- Outfielder
- Born: May 13, 1901 Coatesville, Pennsylvania
- Died: November 3, 1956 (aged 55) Baltimore, Maryland
- Batted: LeftThrew: Left

MLB debut
- September 26, 1923, for the Philadelphia Athletics

Last MLB appearance
- August 20, 1932, for the Philadelphia Athletics

MLB statistics
- Batting average: .200
- Home runs: 0
- Runs Batted In: 1
- Stats at Baseball Reference

Teams
- Philadelphia Athletics (1923, 1932);

= John Jones (baseball) =

American baseball player (1901-1956)

John William Jones, nicknamed "Skins" (May 13, 1901 - November 3, 1956), was a Major League Baseball outfielder. He was born in Coatesville, Pennsylvania, USA and attended Penn State University. He died at the age of 55 in Baltimore, Maryland, and was buried in Fairview Cemetery in Coatesville.

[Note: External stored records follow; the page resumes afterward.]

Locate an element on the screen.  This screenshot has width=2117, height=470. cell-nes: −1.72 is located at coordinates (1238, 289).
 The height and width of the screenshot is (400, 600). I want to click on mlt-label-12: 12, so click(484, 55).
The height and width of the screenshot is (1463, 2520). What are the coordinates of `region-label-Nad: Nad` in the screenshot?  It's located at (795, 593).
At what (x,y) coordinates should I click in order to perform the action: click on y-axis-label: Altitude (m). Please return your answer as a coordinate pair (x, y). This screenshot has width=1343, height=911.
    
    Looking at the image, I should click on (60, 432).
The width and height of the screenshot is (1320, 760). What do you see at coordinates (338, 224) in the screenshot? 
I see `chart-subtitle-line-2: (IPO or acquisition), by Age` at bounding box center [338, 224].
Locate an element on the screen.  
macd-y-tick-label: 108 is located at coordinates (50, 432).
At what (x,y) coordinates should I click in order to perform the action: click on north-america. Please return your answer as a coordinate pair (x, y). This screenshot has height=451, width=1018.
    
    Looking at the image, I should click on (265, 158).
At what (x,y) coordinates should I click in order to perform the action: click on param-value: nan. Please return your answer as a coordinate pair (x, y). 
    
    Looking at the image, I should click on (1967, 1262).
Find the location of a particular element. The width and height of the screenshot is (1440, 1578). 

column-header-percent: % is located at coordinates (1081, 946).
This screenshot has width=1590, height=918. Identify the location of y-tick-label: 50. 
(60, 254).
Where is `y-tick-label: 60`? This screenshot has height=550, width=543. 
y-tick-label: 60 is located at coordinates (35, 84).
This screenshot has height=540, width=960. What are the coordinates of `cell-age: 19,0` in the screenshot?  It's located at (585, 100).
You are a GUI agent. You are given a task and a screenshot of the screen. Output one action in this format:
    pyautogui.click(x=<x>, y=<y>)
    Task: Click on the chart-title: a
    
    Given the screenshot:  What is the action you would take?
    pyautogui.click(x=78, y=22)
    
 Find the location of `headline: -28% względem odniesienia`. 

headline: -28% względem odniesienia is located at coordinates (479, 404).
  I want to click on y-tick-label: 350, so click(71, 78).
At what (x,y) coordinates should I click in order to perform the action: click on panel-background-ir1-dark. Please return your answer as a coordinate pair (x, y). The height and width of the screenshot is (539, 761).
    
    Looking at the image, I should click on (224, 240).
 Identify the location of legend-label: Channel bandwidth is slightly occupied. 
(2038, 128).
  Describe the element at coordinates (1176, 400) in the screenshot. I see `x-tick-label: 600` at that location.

As a baseball player, Jones was 5'11" and 185 pounds. He threw and batted left-handed. He made his big league debut on September 26, 1923 at the age of 22 with the Philadelphia Athletics. He played in only that game in 1923, going 1 for 4 with a RBI and a strikeout. Jones would have to wait about nine years before he got to play in the Majors again-the next time he saw Major League action was in 1932 at the age of 31. That season, he collected one hit in six at-bats (over four games) and he struck out three times. Overall, Jones hit .200 in 10 career at-bats.

Jones played his final Major League game on August 20, 1932.